Erin Mowers is a fourth-year student in the Interdisciplinary Scientist Training Program and was awarded an honorable mention for her work in BIOS 21339, From Structural Coordinates to Protein Function in Winter 2013. She was cited for her responsiveness to student input, her deep knowledge base, and her ability to facilitate discussions.
The BSD teaching prize was established in 1996 by the faculty Committee on Teaching Assistants in appreciation and recognition of the enthusiasm and effort that graduate students put into their early teaching experiences. Award of the prize is based on nominations by the students in the course taught by the TA. This year, nearly 100 TA's were nominated by their students for the Teaching Prize, a tribute to the dedication of our graduate students as they take on the role of teaching assistant, and illustrating the value placed on teaching in the BSD. Congratulations to all winners!
Congratulations to our 2013 Chicago Biomedical Consortium Scholars!

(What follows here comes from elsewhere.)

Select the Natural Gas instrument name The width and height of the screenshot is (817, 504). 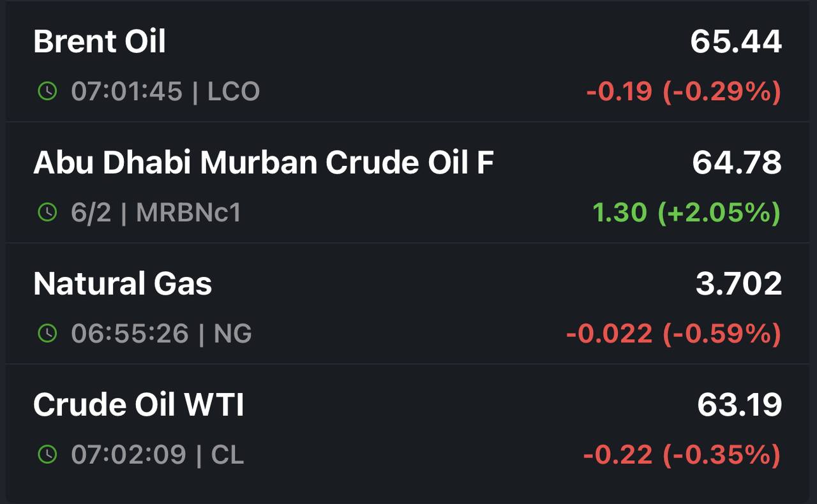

Inaugurated in 2010, the CBC scholars program invites member universities to nominate up to three outstanding graduate students each year. Each CBC scholar receives a grant of $5,000 per year for up to two years for academic purposes such as travel to conferences. The purpose of the program is to develop a leadership forum for students from the CBC universities (Northwestern University, University of Illinois at Chicago, and University of Chicago) to advance the CBC mission of fostering collaboration and excellence.
Michael Werner, graduate program in Cell and Molecular Biology, Advisor: Alex Ruthenburg
Michelle Beaton, Committee on Molecular Metabolism and Nutrition, Advisor: Kay Macleod
Congratulations to our 3rd Place Winners in the NSF Challenge!
A team of graduate students in the Ecology and Evolution and Evolutionary Biology programs took third place in the NSF Graduate Education Challenge. Team members included Sebastian Heilpern, Courtney Stepien, Benjamin Krinsky, Robert Arthur, and Colin Kyle. Their project was “Beyond the academy: Enhancing STEM education through external graduate assistanthips,” and developed a graduate assistant program creating opportunities for graduate students to serve society in a variety of non-academic settings while expanding the range of career options for STEM graduates.